Apple’s low-cost polycarbonate iPhone compared to other iPhones, iPod touch (with video)

“We’ve been hearing a lot of rumors about a new plastic iPhone due to arrive later this year, dubbed the ‘low-cost iPhone’ by some, and a video posted by DetroitBORG on YouTube (via AmongTech) shows the new rear shell of the plastic iPhone, which is expected to replace the existing iPhone 4 and 4S models already on sale,” James Cull reports for MacRumors.

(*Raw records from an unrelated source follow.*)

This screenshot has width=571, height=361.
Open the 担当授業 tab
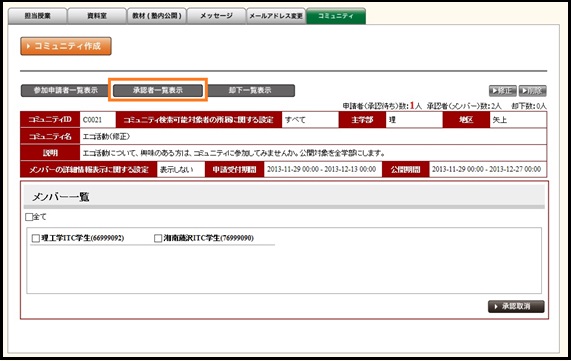[x=38, y=16]
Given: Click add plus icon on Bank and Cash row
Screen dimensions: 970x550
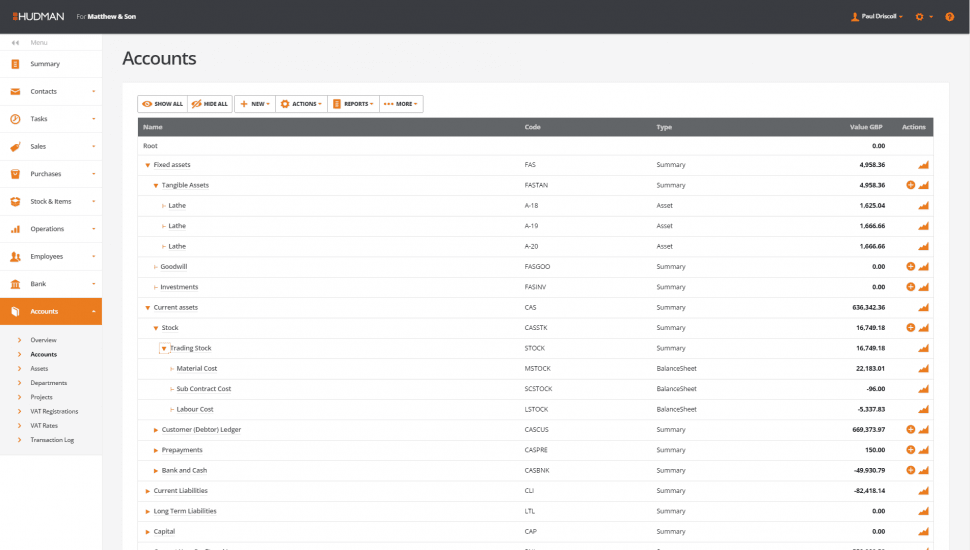Looking at the screenshot, I should click(910, 470).
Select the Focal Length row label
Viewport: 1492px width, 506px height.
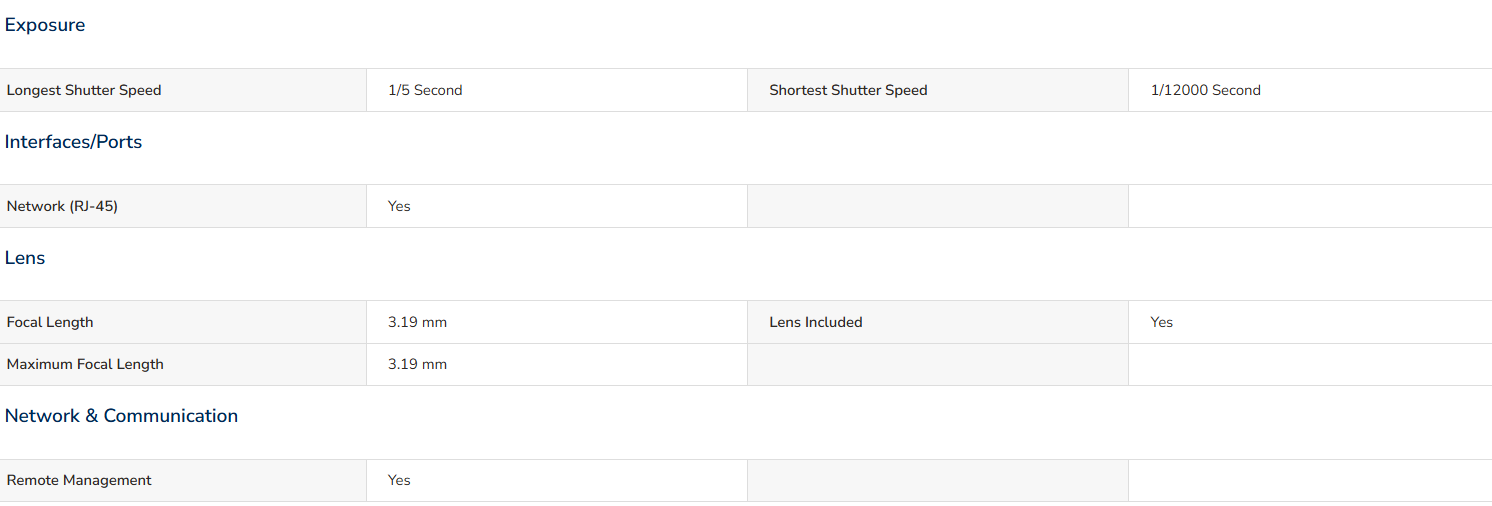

“In the video, Mike from DetroitBORG walks through the various features of the new rear shell and speculates on what features the new ‘low-cost iPhone’ will have,” Cull reports. “While the shell appears to be essentially identical to one that leaked earlier this month, the video offers a good comparison between the shell and several of Apple’s other iOS devices, including the iPhone 3GS, the iPhone 5, and the fifth-generation iPod touch.”

Read more in the full article here.

[Thanks to MacDailyNews Reader “Edward W.” for the heads up.]

Related article:
Fully-assembled low-cost polycarbonate iPhone shown next to iPhone 5 (with photo) – July 24, 2013


      1. Liquid Metal, and I do not think it is a decoy. More likely Liquid Metal will be used for iPhone 6, but if it makes it to iPhone 5S, that would further differentiate the lineup (5S, 5, Plastic).

        1. It would make sense. But price is issue. Just look at list of metals in the LM alloy and how much a tonne costs. Even with super high production scale aluminium is much cheaper than LM alloy.

          However, if the difference will be not that critical, Apple may finally decide that it is time to use LM for flagman iPhone. It is going to be unique.

          1. You are forgetting the cost of milling the iP5 aluminum frame and plastic covers. Include this and LM might be reasonable. I don’t know and won’t speculate.

            1. You are right, moulding is cheaper. However, Apple uses superthin shapes, which complicates the process — as the resulting thickness should be kept constant. Just centrifugal casting may still not work properly.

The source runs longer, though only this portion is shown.